_PAGE TEXT_:
'''

Even a short encounter may result in compelling circumstances depending on other circumstances, including “the
amount of pressure placed on [the] defendant during the
encounter as well as [their] ability to terminate the encounter.” Id. It was a relatively brief encounter here, and the
length weighs against concluding that the circumstances
were compelling. See Gallegos-Torres, 343 Or App at 68 (concluding that a 10-minute-long encounter in a public location
weighed against finding compelling circumstances).
3. The amount of pressure exerted on defendant
Even a brief encounter can become compelling
under Article I, section 12. “The amount of significance
we assign to the length of the encounter depends * * * on
the qualitative dynamics of time and the amount of pressure placed on defendant during the encounter as well as
[his] ability to terminate[.]” Rodriguez, 337 Or App at 736
(internal quotation marks omitted). We consider “the use
of aggressive and coercive police interrogation practices,
especially including those explicitly predicated on assumptions of a suspect’s guilt or calculated to contradict a suspect’s assertions of innocence” to be more significant for our 702 State v. Crawford
analysis of how a defendant understood their situation than
the objective length of time. Id. (internal quotation marks
and punctuation omitted)).

'''

_RECORDS SUPPLIED_:
'''

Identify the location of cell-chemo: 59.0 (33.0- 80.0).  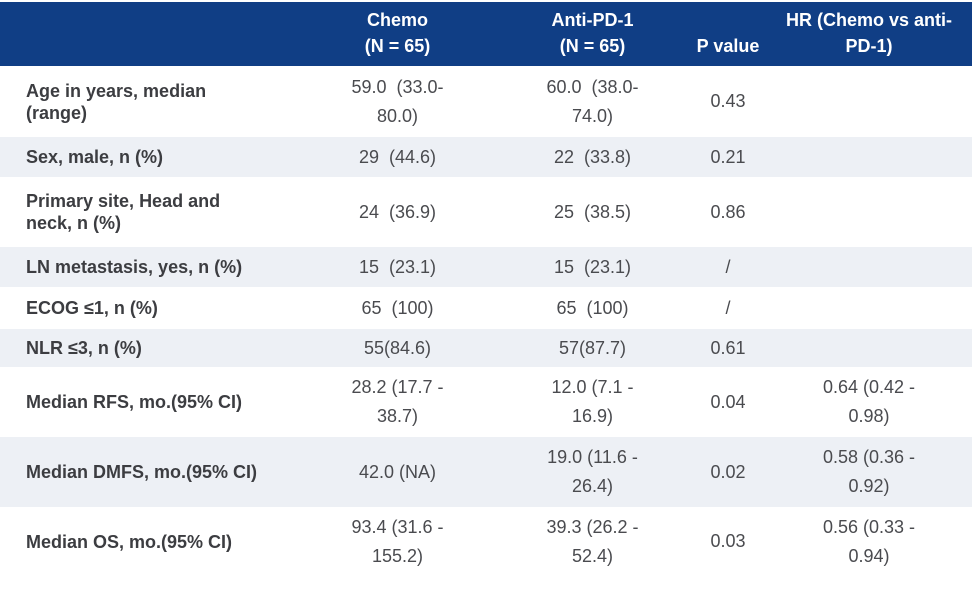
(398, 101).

'''
'''

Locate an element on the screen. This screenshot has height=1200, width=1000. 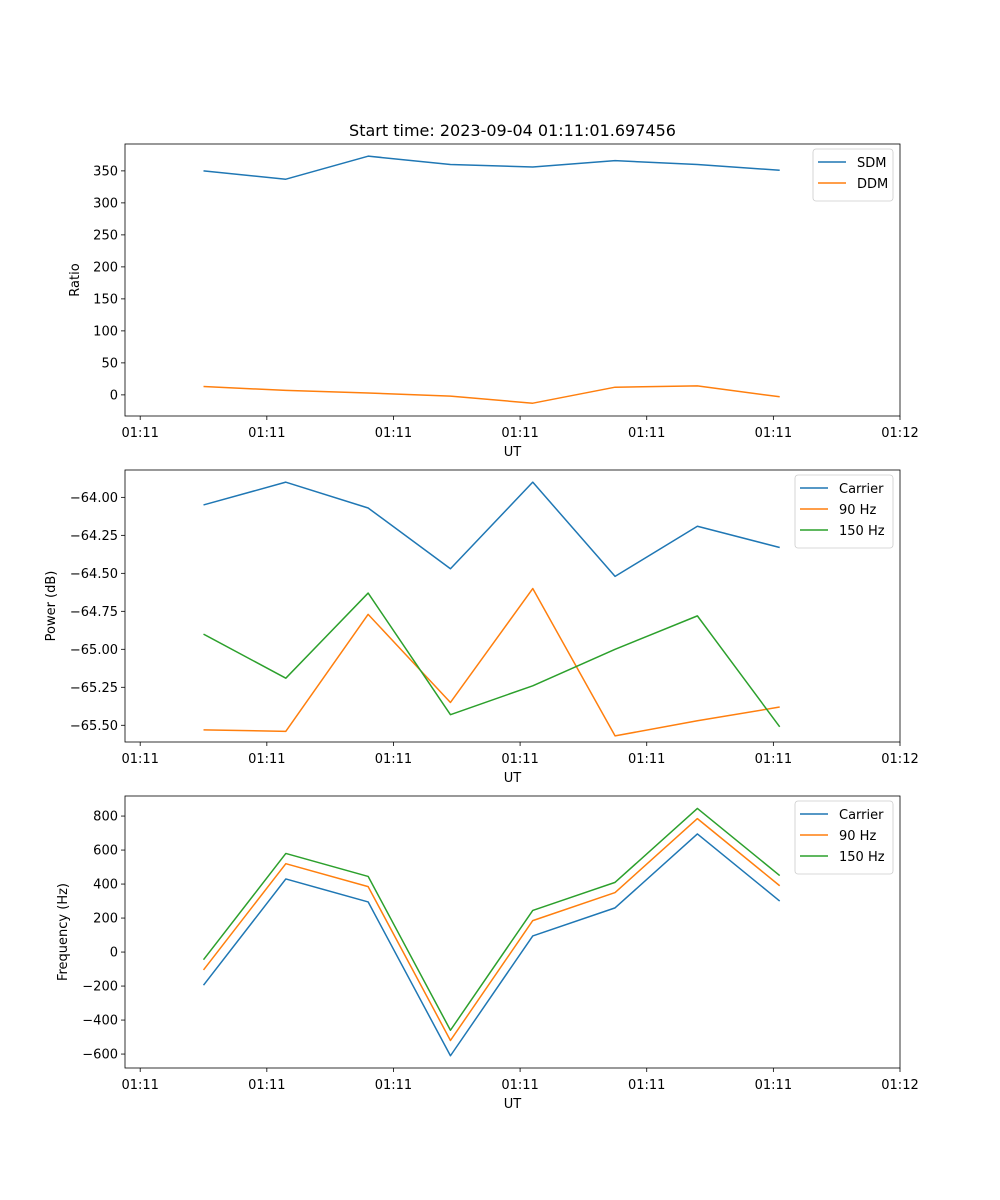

'''
'''

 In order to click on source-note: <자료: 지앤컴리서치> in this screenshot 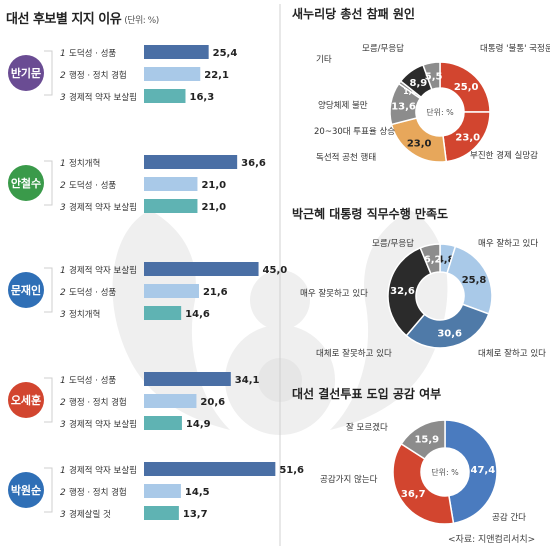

'''

_EXPLORE THE MATERIAL_:
1. From the court opinion excerpt, write out the part that opens with the words containing "Even a short" and closes with "finding compelling circumstances).".
2. Answer these questions using the court opinion excerpt:
(a) How long was the encounter in Gallegos-Torres, and where did it take place?
(b) Which case is cited at 337 Or App at 736?
(c) What does the court treat as more significant than the objective length of time when analyzing how a defendant understood their situation?

_SOLUTIONS BY TASK_:
1.
Even a short encounter may result in compelling circumstances depending on other circumstances, including “the
amount of pressure placed on [the] defendant during the
encounter as well as [their] ability to terminate the encounter.” Id. It was a relatively brief encounter here, and the
length weighs against concluding that the circumstances
were compelling. See Gallegos-Torres, 343 Or App at 68 (concluding that a 10-minute-long encounter in a public location
weighed against finding compelling circumstances).

2.
(a) The encounter lasted 10 minutes and took place in a public location.
(b) Rodriguez.
(c) The use of aggressive and coercive police interrogation practices, especially those explicitly predicated on assumptions of a suspect's guilt or calculated to contradict a suspect's assertions of innocence.